Biography of Sojourner Truth
1797 -- Isabella Baumfree (Sojourner Truth) was born in a Dutch community in Ulster County, New York to slave parents who had in all thirteen children.
1806 -- Isabella was sold to a Mr. Neeley for $100 dollars. Isabella, who spoke only Dutch, was sold to another owner. She was treated brutally and had to learn English quickly in order to survive. (But she always spoke English with a Dutch accent.)
1808 -- she was sold a Mr. Shriver for $105 dollars.
1810 -- she was sold to her third master, John Dumont, who forced Isabella to marry an older slave named Thomas. She had five children with Thomas.
1815 -- her daughter Diane was born.
1822 -- her son Peter was born.
? -- her daughter Hannah was born.
1825 -- her daughter Elizabeth was born.
1826 -- her daughter Sophia was born.
1828 -- When Dumont reneged on his promise to free her, she ran away with her infant son. She and her daughter Sophia were purchased by Van Wagener to give them their freedom.
1828 (July 4) -- slavery was abolished in New York State, so Isabella became legally free. She subsequently conducted a court action for the return of her youngest son Peter, who had been illegally sold to a slave owner in Alabama.
Isabella moved to New York City where she worked as a housekeeper. She worked for several religious communes.
1841 -- the utopian Northampton Association in Northampton, Massachusetts was founded as a cooperative community dedicated to abolitionism, pacifism, equality and the betterment of human life.
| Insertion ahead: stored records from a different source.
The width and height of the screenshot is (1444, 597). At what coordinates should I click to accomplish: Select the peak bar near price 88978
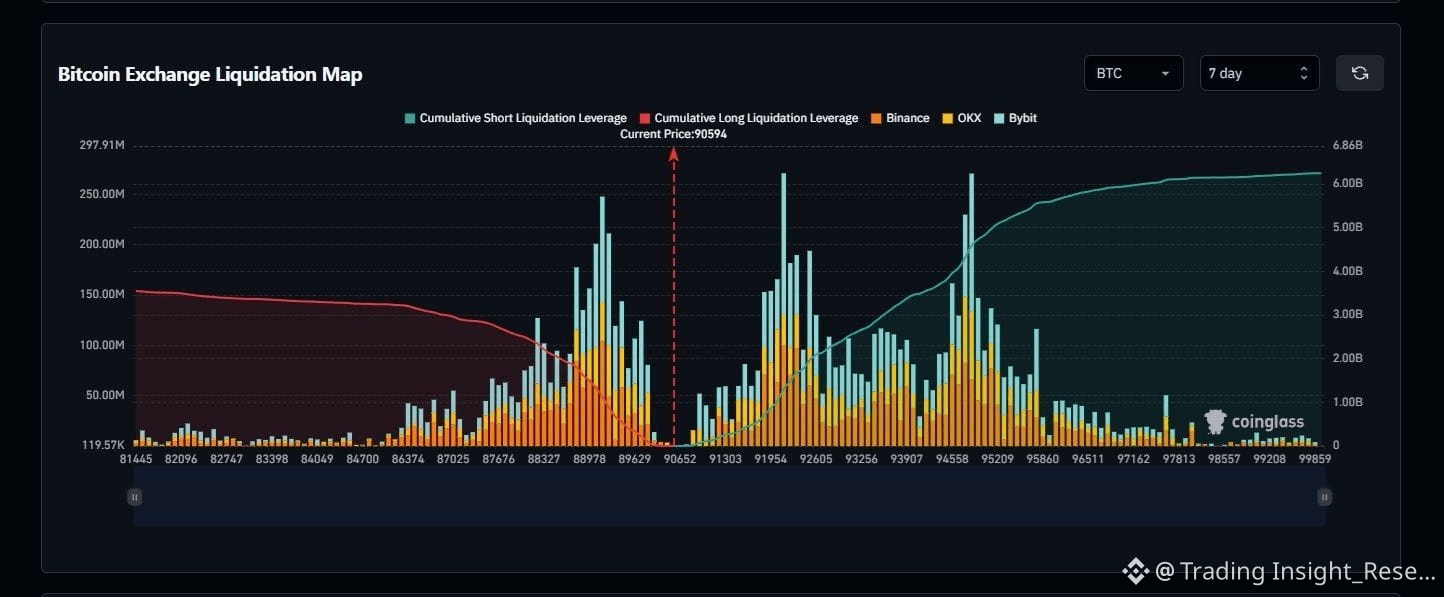(602, 320)
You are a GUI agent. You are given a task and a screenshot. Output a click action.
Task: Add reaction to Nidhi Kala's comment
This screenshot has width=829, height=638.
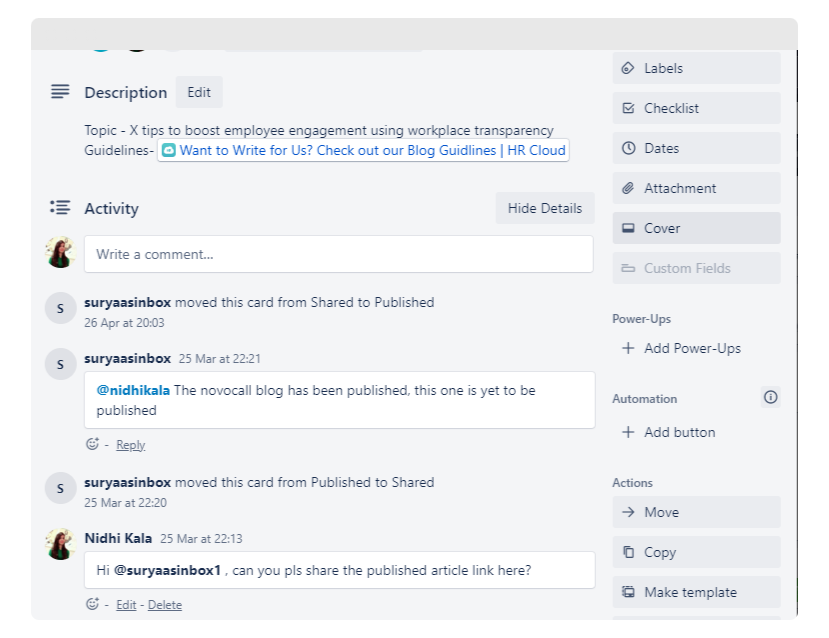93,604
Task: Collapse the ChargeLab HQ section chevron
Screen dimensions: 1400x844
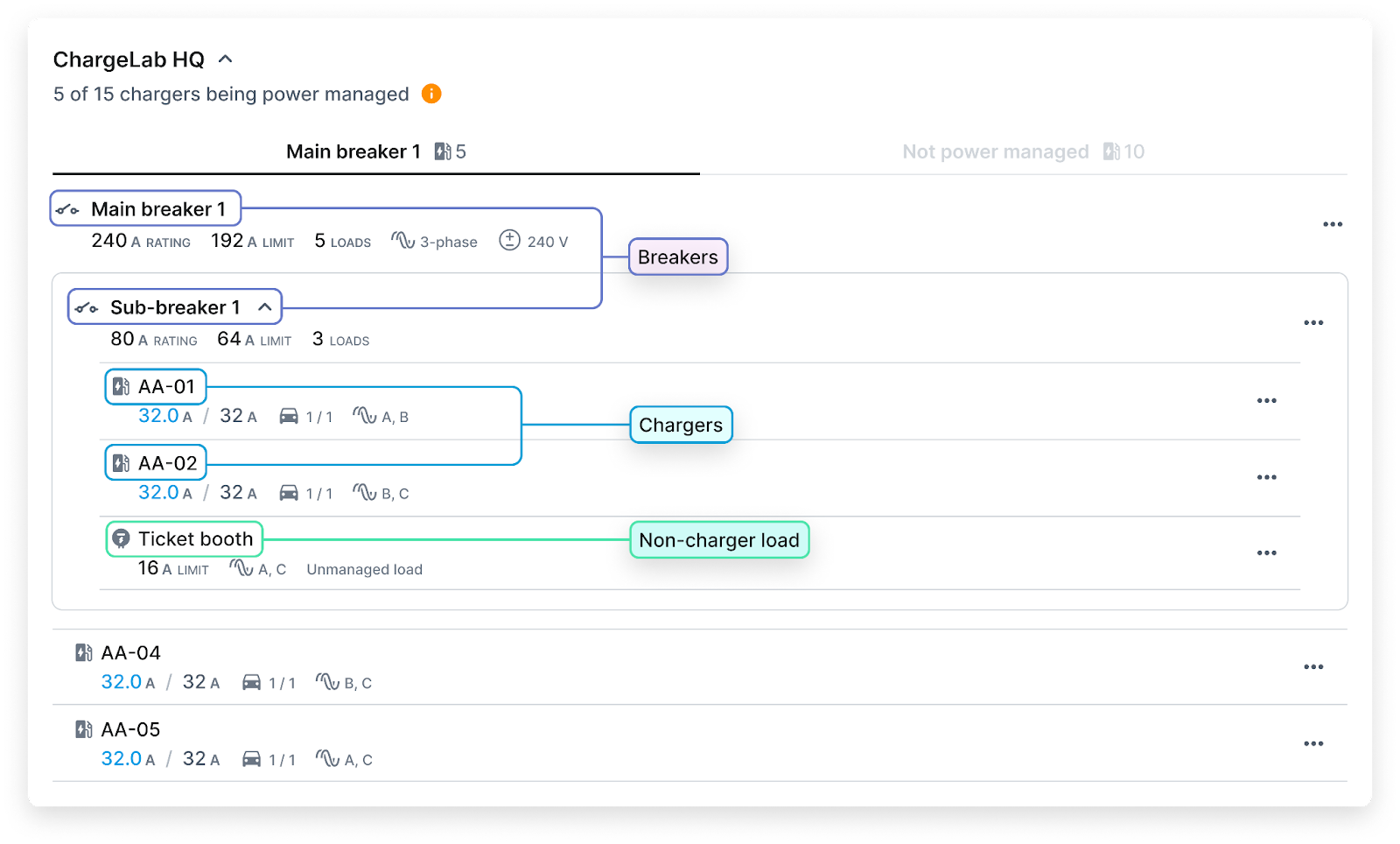Action: tap(226, 59)
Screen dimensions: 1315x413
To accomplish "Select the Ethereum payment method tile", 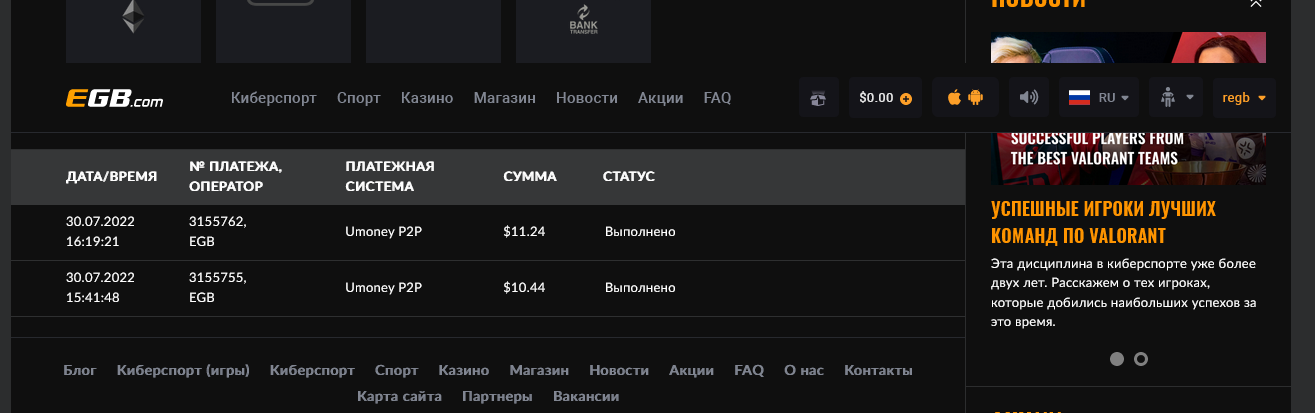I will 133,18.
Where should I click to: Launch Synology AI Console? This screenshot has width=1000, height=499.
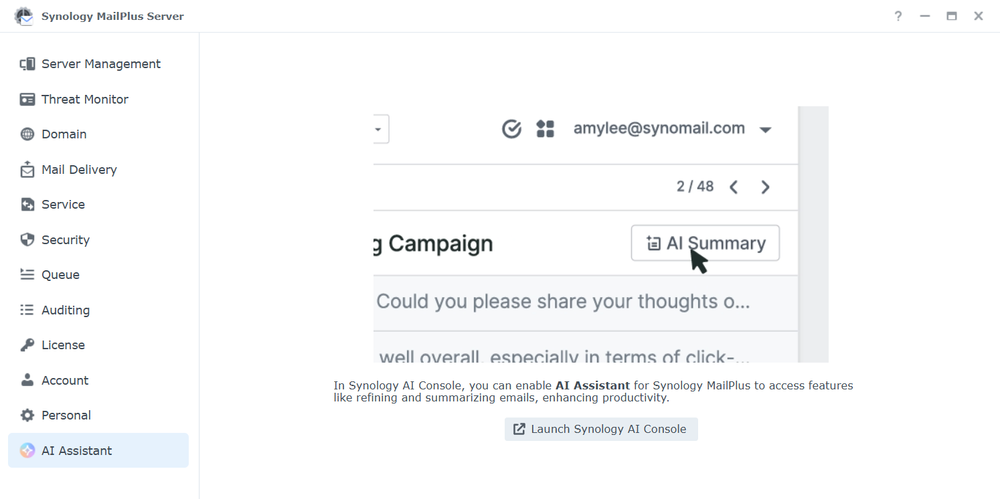[x=601, y=429]
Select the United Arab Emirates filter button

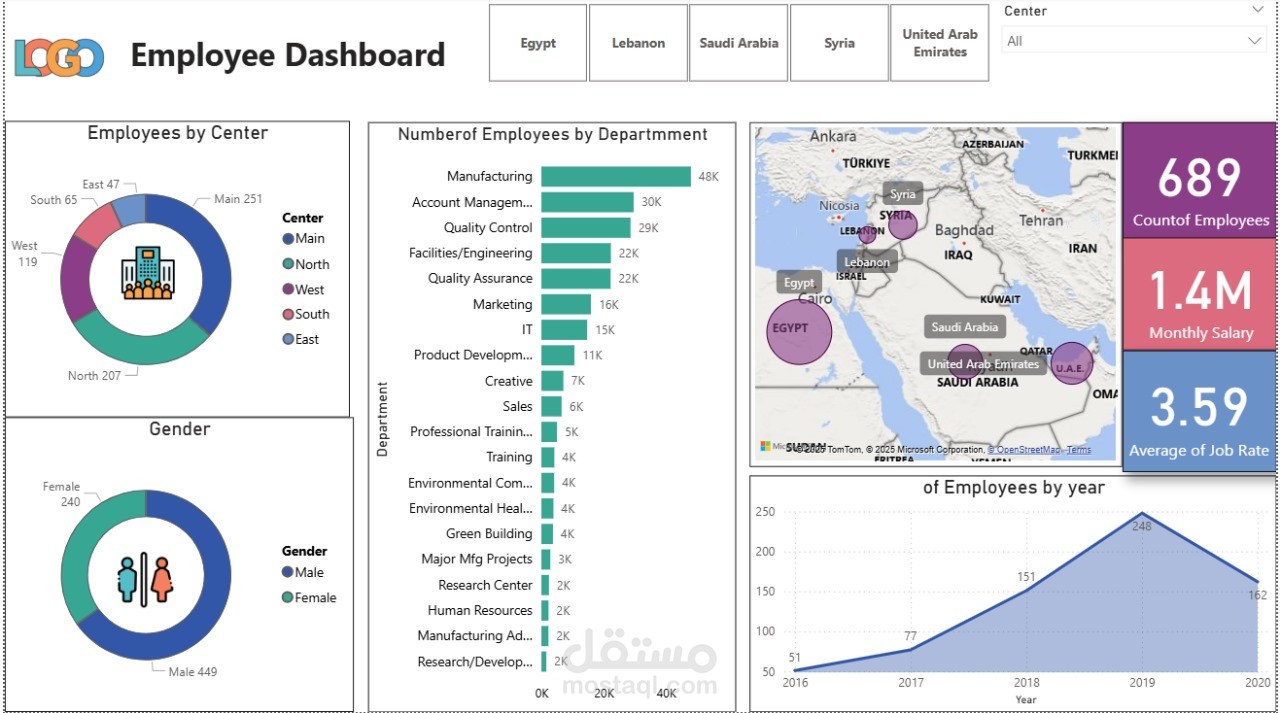(x=939, y=43)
1843 -- Isabella underwent a spiritual revelation that transformed her life. She changed her name to Sojourner Truth. As this newly inspired person she walked from community to community through Long Island and Connecticut preaching her religious message.
Truth was encouraged by friends to go to the Northampton Association and so she traveled to Northampton where she joined a utopian commune. Here she met and came to work with abolitionists William Lloyd Garrison, Frederick Douglass, and David Ruggles, and local abolitionists such as Samuel Hill, George Benson and Olive Gilbert.
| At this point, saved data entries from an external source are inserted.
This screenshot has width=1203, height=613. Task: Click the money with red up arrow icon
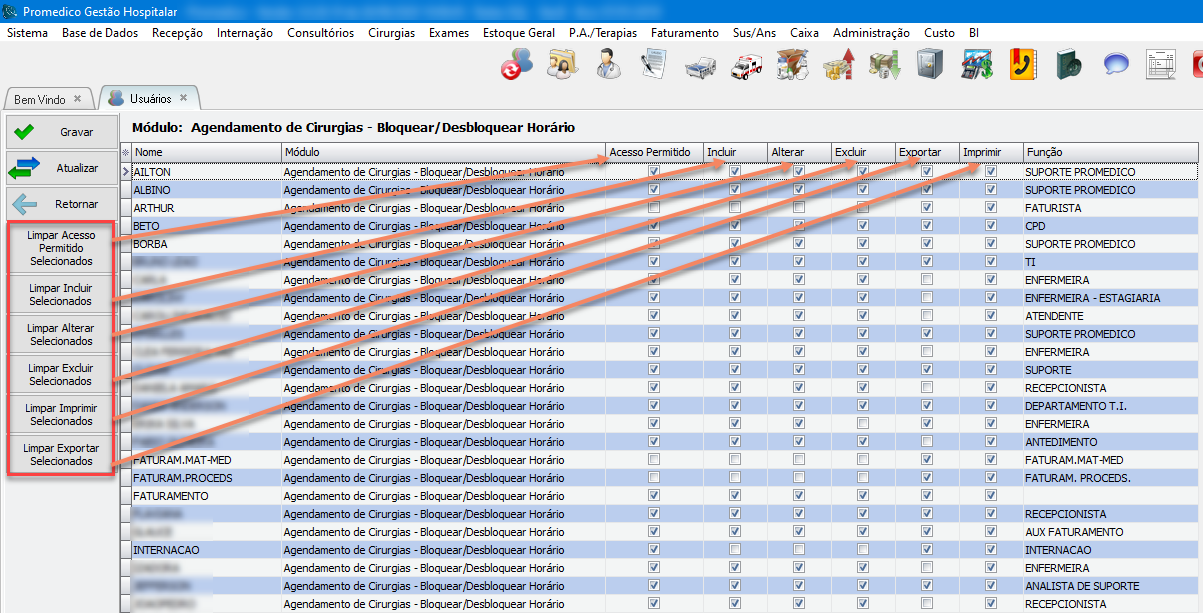pyautogui.click(x=837, y=66)
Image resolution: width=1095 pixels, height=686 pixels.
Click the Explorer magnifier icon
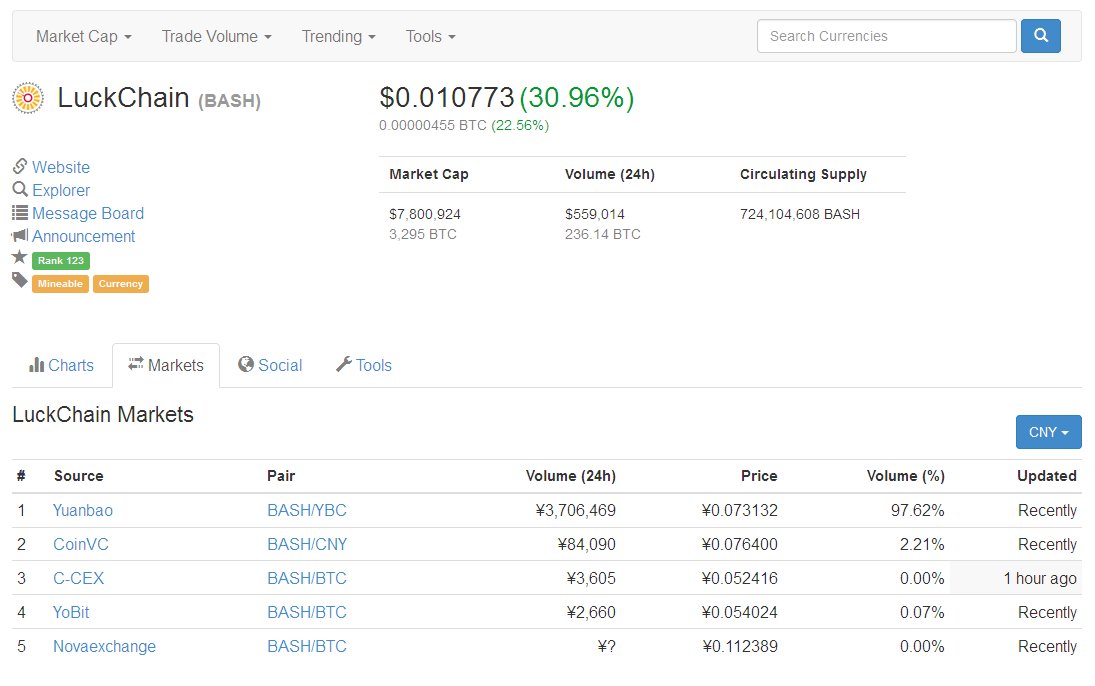(18, 190)
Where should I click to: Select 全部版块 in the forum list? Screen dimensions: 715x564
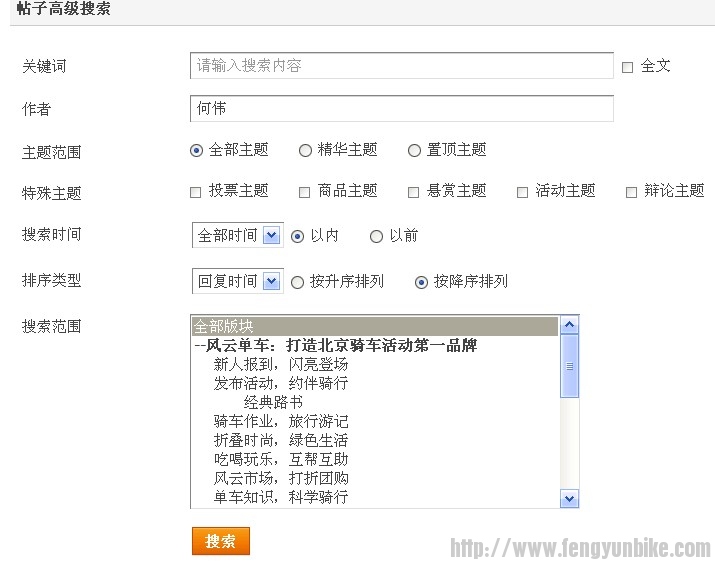point(374,327)
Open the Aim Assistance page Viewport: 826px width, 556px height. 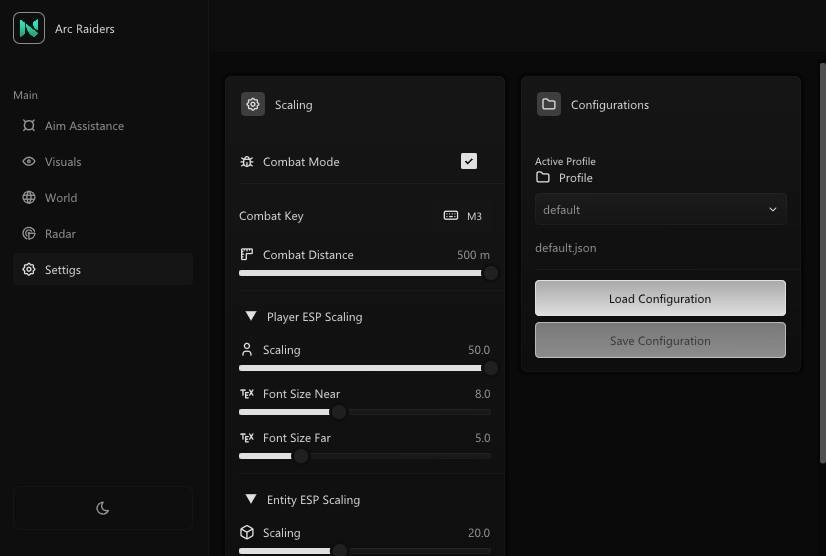pyautogui.click(x=84, y=126)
1846 -- the Northampton Association disbanded. With a loan from fellow abolitionist Samuel Hill, Truth was able to establish herself in her own home (this one on Park Street in Florence). She became a sought-after figure on the anti-slavery-woman’s rights lecture circuit.
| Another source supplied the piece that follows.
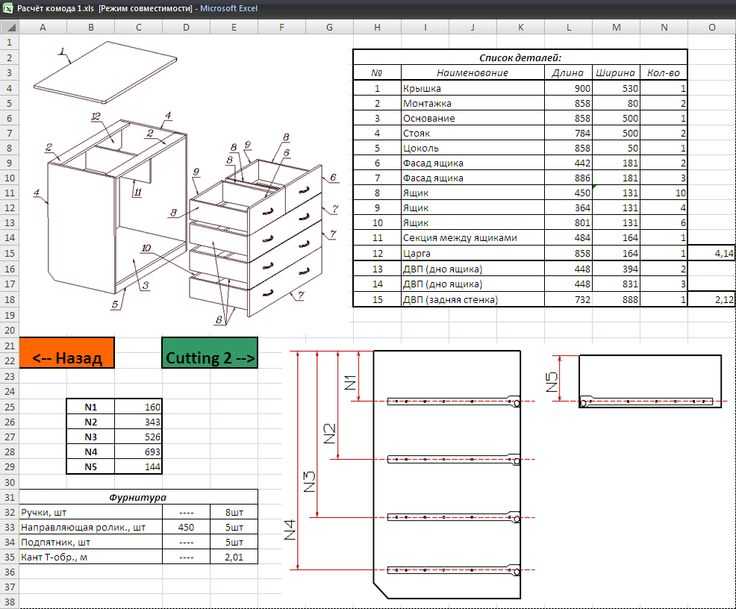Select Царга width cell 164
The image size is (736, 609).
[x=616, y=253]
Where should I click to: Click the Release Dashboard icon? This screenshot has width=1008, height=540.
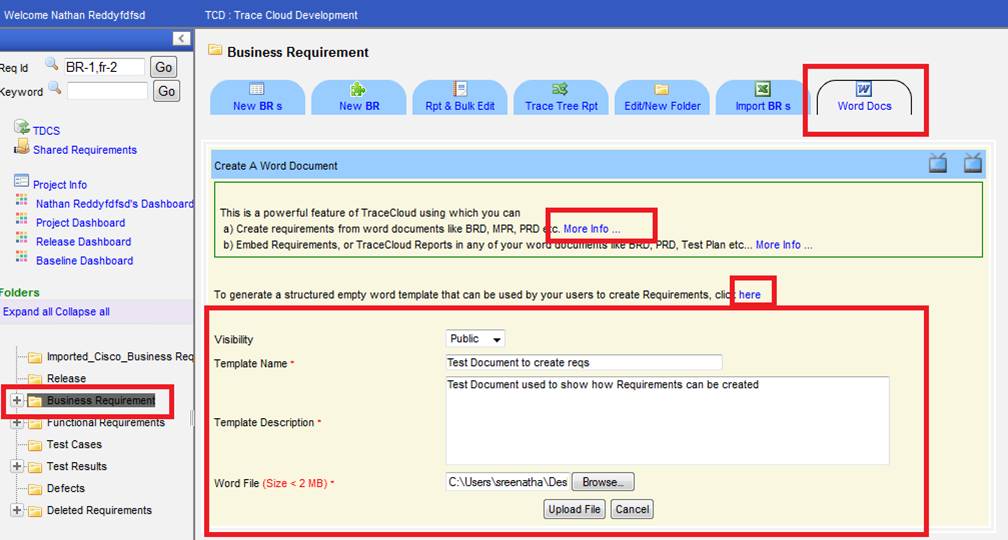tap(22, 241)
1850 -- Truth had never learned to read or write, but she dictated her memoirs to Oliver Gilbert and these were published as The Narrative of Sojourner Truth: A Northern Slave.
1851 -- she spoke at a women's rights convention in Akron, Ohio where she used the phrase that became famous, "Ain't I a Woman?" This phrase was associated with her for the rest of her life.
1856 -- Quaker Henry Willis brought Truth to Battle Creek, Michigan to speak.
1857 -- Truth moved to Battle Creek and continued her activism.
1863 -- after the Emancipation Proclamation was issued, Truth moved to Washington, D.C. She worked with former slaves in the newly created Freedman’s Village. She met with President Lincoln in the White House.
1865 -- after the Civil War, she crusaded for legislation for a land distribution program for former slaves. Congress refused to support the idea.. Discouraged, she finally returned to her home in Battle Creek.
1872 -- it was noted in a Battle Creek newspaper that Truth had tried to cast her vote in a local election.
1883 -- surrounded by family and friends, she died in Battle Creek.